Getting access to patient information has been harder for VillageMD Houston, a network of primary-care clinics that's seen a 40% to 50% increase in patient contact—patients who come in for visits and those managed over the phone and via a patient portal. "It's difficult to access medical records of patients you don't previously know," said Dr. Clive Fields, chief medical officer for the VillageMD network. "Interoperability is a huge limiting factor on the value of an EHR. These tragedies push to the forefront how we as a system need to demand information exchange."
Luckily, his providers have "stepped up," he said. They've been managing patients over the phone and opening their offices early.
Likewise, the staff at Gadsden made adjustments. By the time the Lower Keys Medical Center patients actually arrived at the airport, Seahorn and Assistant Chief Nursing Officer Rebecca Smith had given their team specific tasks, which they wore on name tags.
"We wanted people to have clear roles and understand who was responsible for what," Smith said. They had also already identified which patients were at high risk for developing complications during transport. "We were able to have seamless communication and have people ready for any conditions that the patients were experiencing," Smith said.
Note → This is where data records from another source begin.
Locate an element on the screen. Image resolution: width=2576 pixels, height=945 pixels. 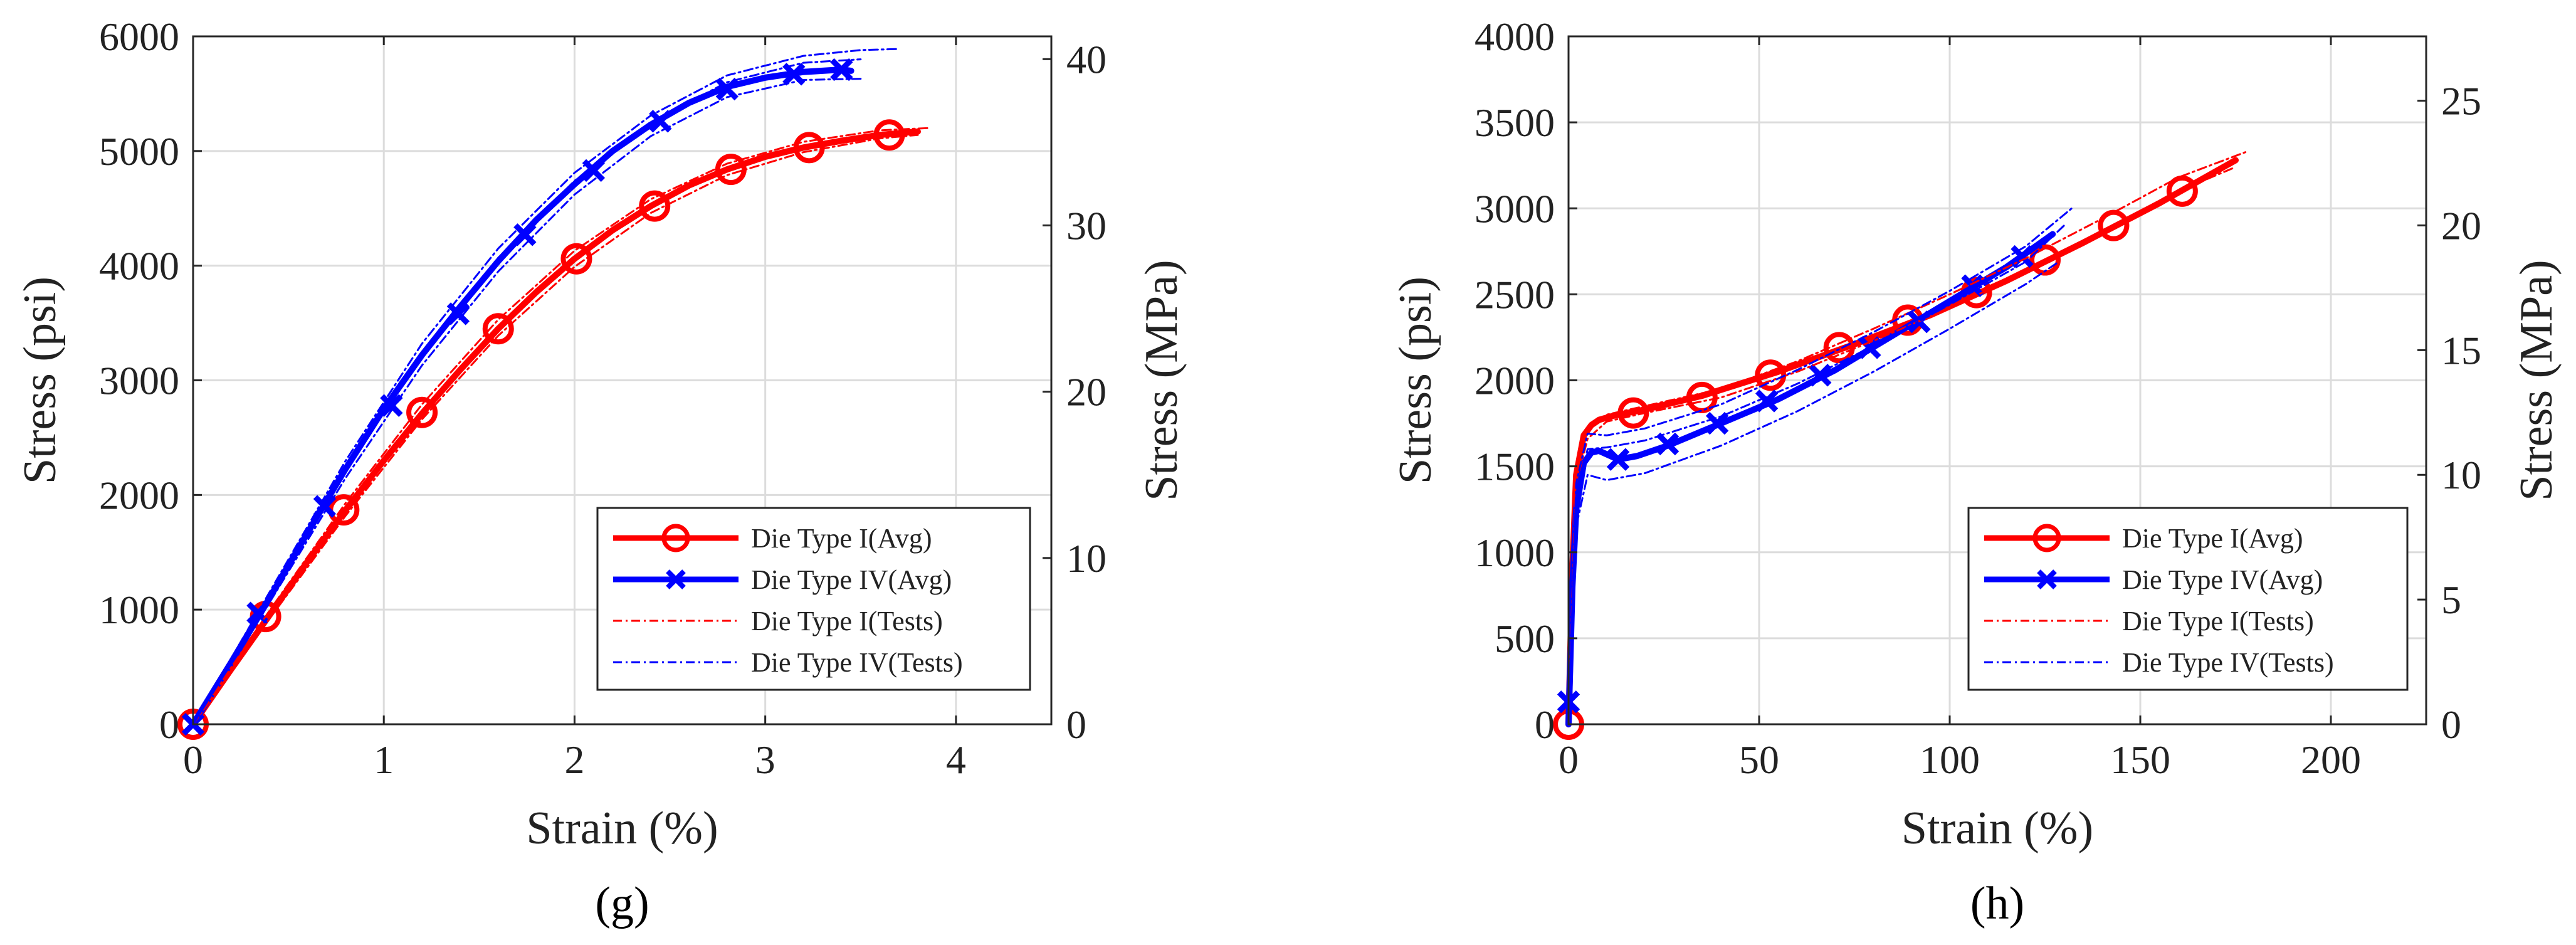
y-tick-label: 5000 is located at coordinates (139, 152).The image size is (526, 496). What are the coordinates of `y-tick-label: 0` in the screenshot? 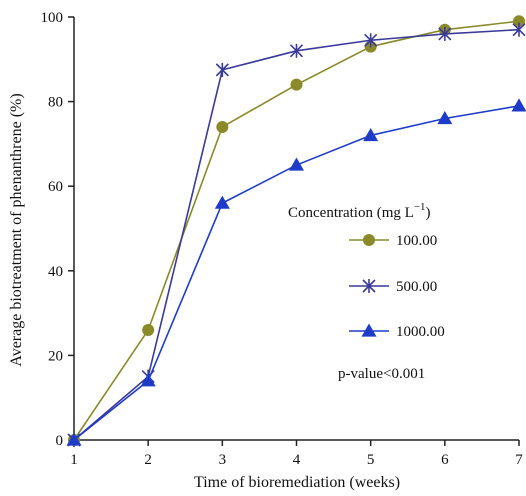 It's located at (60, 441).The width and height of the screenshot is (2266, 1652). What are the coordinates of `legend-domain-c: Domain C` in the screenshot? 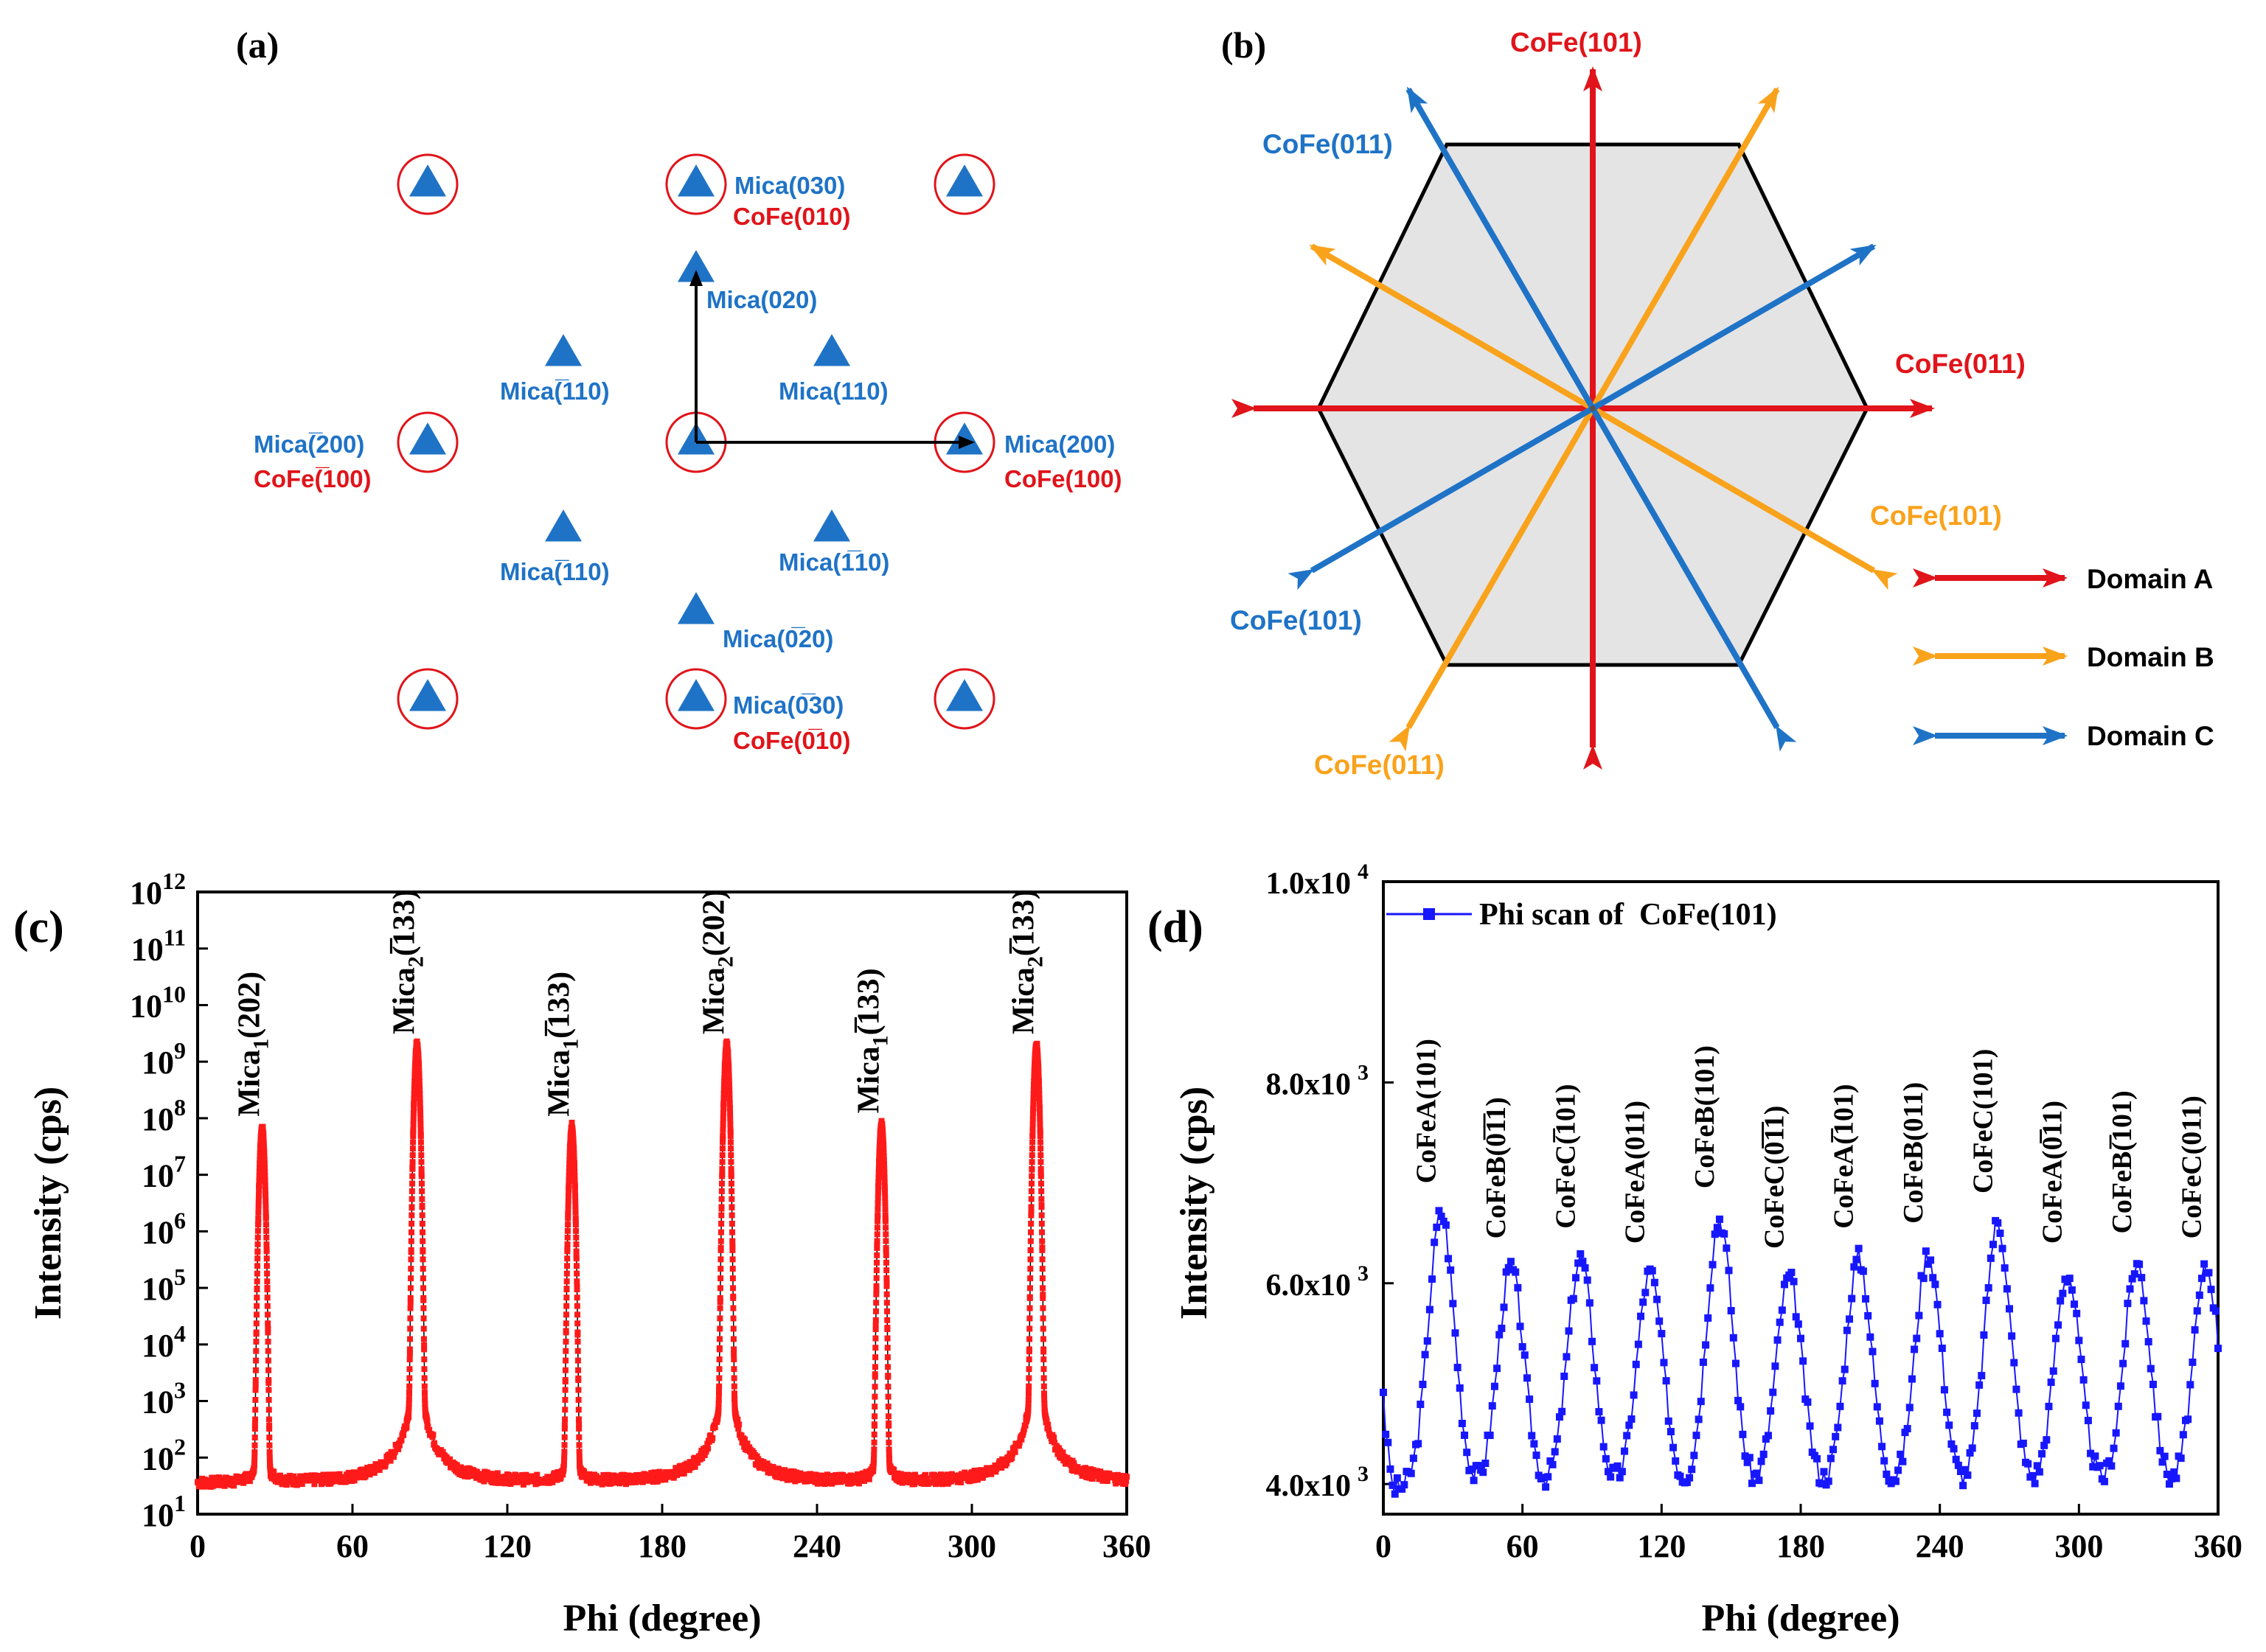 It's located at (2150, 736).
By 6 p.m. Wednesday, the patients had arrived at the hospital, and within an hour, they had all been admitted. "The nurses were ready to receive their patients," Seahorn said, "since they had already received reports and knew what to anticipate."
That wouldn't have been possible if Gadsden hadn't received so much information about the patients ahead of time and coordinated with clinical staff, Seahorn said. "It was one of the most flawless transitions I have ever experienced in my career."